A single count is required: the lines of the data below in which the word "computer" occurs.
===== MATERIAL FOR THIS EXERCISE
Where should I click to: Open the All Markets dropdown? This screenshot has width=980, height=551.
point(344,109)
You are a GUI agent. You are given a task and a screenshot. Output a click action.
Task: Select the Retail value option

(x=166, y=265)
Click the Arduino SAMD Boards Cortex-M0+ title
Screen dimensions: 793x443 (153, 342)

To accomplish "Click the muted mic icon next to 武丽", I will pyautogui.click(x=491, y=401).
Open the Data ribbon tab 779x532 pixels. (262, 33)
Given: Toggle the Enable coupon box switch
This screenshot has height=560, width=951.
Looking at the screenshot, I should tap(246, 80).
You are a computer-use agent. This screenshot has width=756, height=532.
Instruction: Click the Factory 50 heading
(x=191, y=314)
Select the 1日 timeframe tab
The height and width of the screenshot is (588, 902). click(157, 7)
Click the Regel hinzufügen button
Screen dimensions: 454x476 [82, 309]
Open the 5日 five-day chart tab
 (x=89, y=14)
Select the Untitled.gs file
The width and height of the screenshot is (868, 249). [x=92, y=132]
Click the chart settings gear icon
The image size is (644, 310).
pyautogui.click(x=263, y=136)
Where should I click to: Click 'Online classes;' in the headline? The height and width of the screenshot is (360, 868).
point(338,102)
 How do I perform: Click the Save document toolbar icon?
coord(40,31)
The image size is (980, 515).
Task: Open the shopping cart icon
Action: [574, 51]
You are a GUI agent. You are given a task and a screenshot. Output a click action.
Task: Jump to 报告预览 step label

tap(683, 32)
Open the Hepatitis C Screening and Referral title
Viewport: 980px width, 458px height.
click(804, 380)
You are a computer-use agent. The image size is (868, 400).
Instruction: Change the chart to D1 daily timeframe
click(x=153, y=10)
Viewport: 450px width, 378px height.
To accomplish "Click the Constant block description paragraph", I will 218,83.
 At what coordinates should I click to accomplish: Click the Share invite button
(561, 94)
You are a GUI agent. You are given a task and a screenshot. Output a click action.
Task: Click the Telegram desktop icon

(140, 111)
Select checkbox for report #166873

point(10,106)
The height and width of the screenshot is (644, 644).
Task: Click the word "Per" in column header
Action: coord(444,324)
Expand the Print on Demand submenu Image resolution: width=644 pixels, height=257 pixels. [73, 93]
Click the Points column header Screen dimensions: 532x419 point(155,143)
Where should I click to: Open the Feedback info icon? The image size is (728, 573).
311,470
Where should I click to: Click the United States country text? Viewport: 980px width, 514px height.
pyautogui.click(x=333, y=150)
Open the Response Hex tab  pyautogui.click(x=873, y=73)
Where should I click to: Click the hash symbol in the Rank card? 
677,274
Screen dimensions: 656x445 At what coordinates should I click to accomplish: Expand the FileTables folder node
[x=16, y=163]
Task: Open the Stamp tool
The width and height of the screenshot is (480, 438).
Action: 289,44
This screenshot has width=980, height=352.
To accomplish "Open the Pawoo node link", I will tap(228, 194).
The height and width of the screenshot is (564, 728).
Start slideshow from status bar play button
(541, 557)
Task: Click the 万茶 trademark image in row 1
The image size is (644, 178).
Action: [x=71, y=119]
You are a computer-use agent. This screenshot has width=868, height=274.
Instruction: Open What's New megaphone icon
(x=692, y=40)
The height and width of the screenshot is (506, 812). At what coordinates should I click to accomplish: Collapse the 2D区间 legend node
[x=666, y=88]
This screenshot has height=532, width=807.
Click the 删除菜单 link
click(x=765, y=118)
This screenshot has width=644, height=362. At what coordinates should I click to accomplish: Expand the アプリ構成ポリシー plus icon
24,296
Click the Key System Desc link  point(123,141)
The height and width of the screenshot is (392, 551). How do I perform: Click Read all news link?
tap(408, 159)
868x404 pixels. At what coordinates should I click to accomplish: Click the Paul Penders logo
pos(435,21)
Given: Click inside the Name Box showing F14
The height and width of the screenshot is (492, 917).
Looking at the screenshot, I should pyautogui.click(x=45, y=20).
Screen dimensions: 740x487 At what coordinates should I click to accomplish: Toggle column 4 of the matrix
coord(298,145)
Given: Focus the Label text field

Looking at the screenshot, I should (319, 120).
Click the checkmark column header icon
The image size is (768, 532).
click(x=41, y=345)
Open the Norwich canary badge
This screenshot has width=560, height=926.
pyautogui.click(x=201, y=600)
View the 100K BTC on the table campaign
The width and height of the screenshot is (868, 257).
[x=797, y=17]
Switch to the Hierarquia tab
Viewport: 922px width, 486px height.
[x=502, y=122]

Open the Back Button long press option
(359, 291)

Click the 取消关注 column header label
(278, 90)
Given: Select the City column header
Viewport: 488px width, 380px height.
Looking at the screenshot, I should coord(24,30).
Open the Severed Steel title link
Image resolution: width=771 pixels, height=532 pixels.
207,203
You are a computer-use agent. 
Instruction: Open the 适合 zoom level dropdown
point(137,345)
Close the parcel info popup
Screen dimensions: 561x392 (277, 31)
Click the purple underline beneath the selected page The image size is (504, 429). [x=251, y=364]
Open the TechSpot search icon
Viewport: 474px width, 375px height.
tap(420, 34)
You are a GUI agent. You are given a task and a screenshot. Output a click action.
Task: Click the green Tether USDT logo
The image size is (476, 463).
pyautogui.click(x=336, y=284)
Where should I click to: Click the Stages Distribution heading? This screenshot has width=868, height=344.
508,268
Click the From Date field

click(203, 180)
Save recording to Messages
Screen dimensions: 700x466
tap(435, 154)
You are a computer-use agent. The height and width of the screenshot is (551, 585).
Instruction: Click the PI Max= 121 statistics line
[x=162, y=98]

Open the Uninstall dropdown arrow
==========
EXERCISE RESPONSE: 5